Sam Nahem’s parents immigrated to Brooklyn from Aleppo, Syria in 1912. Sam was born three years later. The Nahems were a big family, and they were part of a tight knit community of Syrian Jews. Sam’s first language was Arabic. His childhood was like one of those picaresque novels, or a flashback sequence of old timey Brooklyn. He picked up English. He learned to play sports. His older siblings and cousins taught him about life. When he was 12, his father died when a steamship he was traveling on sank in the Atlantic. The family sued the steamship company and won enough money to live out the Depression in relative comfort.
(If it feels like I’m just reciting facts it’s because there are so many details in Sam Nahem’s life that it would feel unfair to leave any out. But I’m going to start leaving some out. So if you want the full, richly researched and footnoted version of his life, you should just head over now to read Peter Dreier’s biography of Nahem for SABR. )
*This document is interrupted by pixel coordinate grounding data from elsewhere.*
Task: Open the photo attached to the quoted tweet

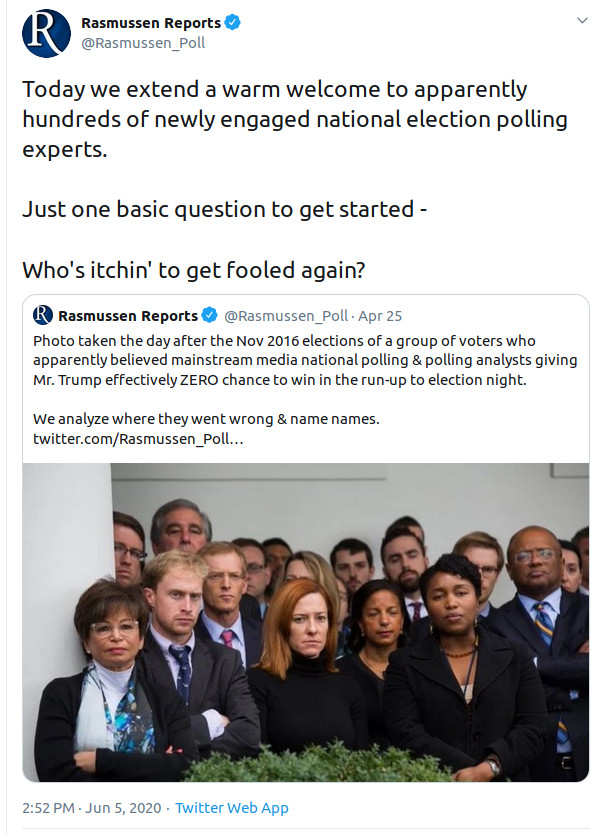Action: pyautogui.click(x=300, y=620)
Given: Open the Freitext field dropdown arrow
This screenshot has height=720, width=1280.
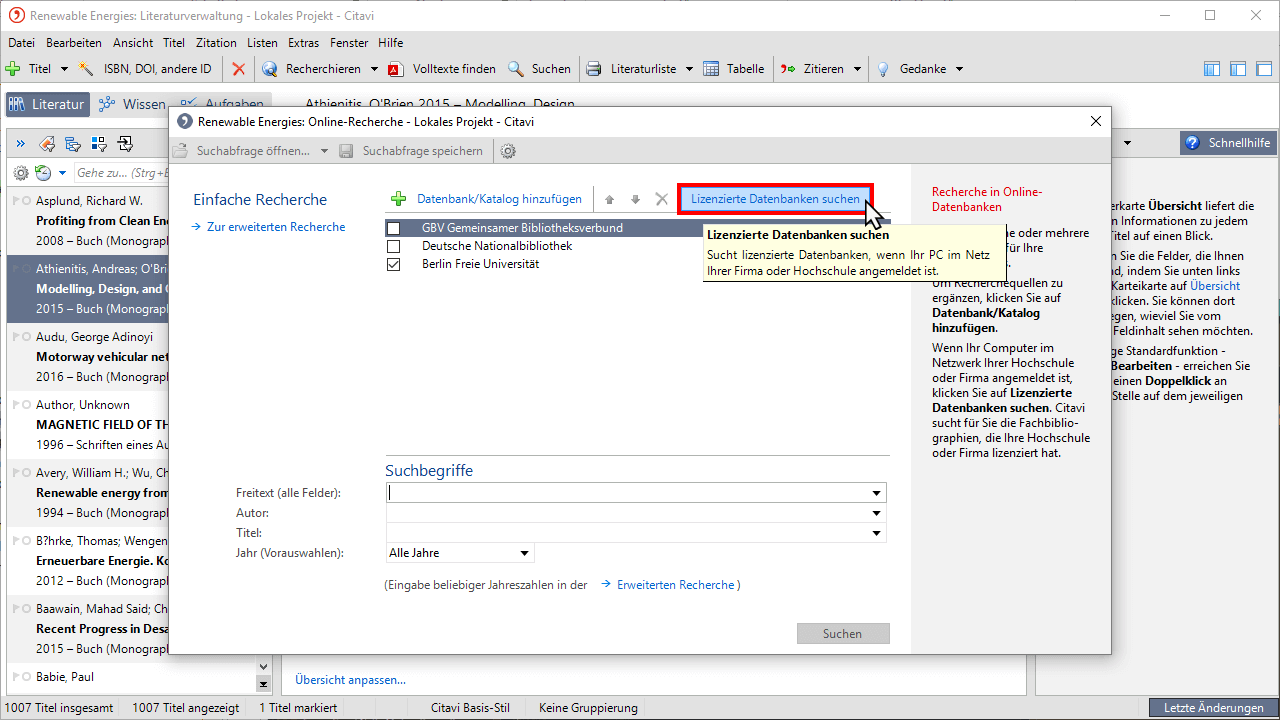Looking at the screenshot, I should pyautogui.click(x=877, y=493).
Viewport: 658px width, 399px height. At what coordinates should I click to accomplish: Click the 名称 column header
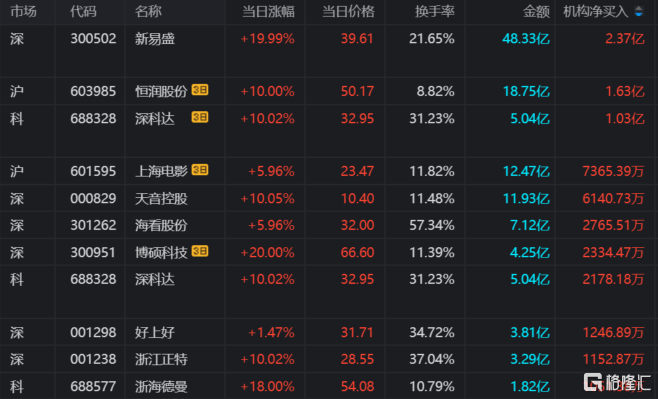click(x=148, y=12)
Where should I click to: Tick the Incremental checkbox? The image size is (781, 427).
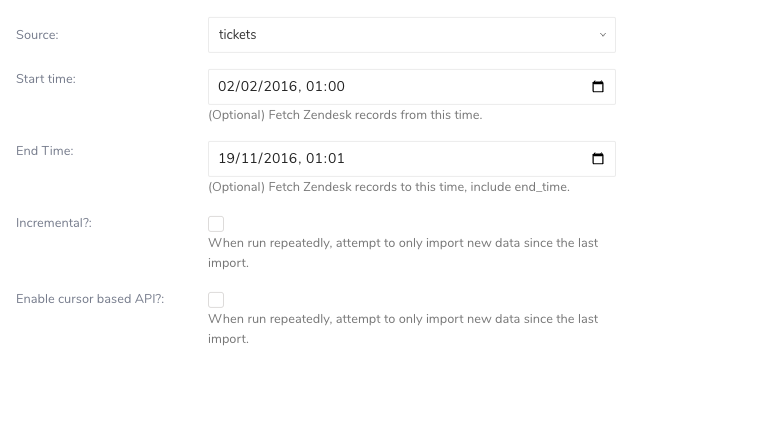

The teenage Nahem becomes a star athlete, quits going to synagogue after his Bar Mitzvah, and is indoctrinated by his cool older cousins into radical politics. Typical American story right? He is both one of Brooklyn’s most beloved high school jocks, and one of its most committed young activists. He is big and burly. He reads poetry. He can make a baseball do anything he wants. He wears glasses on the mound.
Nahem went to Brooklyn College, where his politics became even more radical. (He became a member of the Communist Party, and also was signed by the Brooklyn Dodgers, his hometown team. Nahem quit school to go play minor league ball with the Dodgers. In the offseasons, he went and got his law degree. This brings us to 1938, the year Nahem made his major league debut with Brooklyn, late in the season with nothing on the line. He tossed a complete game victory in Philadelphia. The season ended. And Sam Nahem didn’t sniff the big leagues for another three years.
During his minor league sojourn, Nahem was an even odder duck. Just the fact of an actual New Yorker on one of these teams was remarkable. Nahem’s nickname was literally Subway Sam. But a Jewish intellectual from Brooklyn playing ball in what often were segregated white southern towns was practically inconceivable. Nahem didn’t tell people he was a Communist Party member (that would have been career suicide in baseball, and was in fact a closely held secret), but he did try to talk his fellow players into more progressive perspectives on subjects like baseball’s color line. During Sam’s career, the Communist Party was actually one of the organizations pushing hardest for baseball to integrate.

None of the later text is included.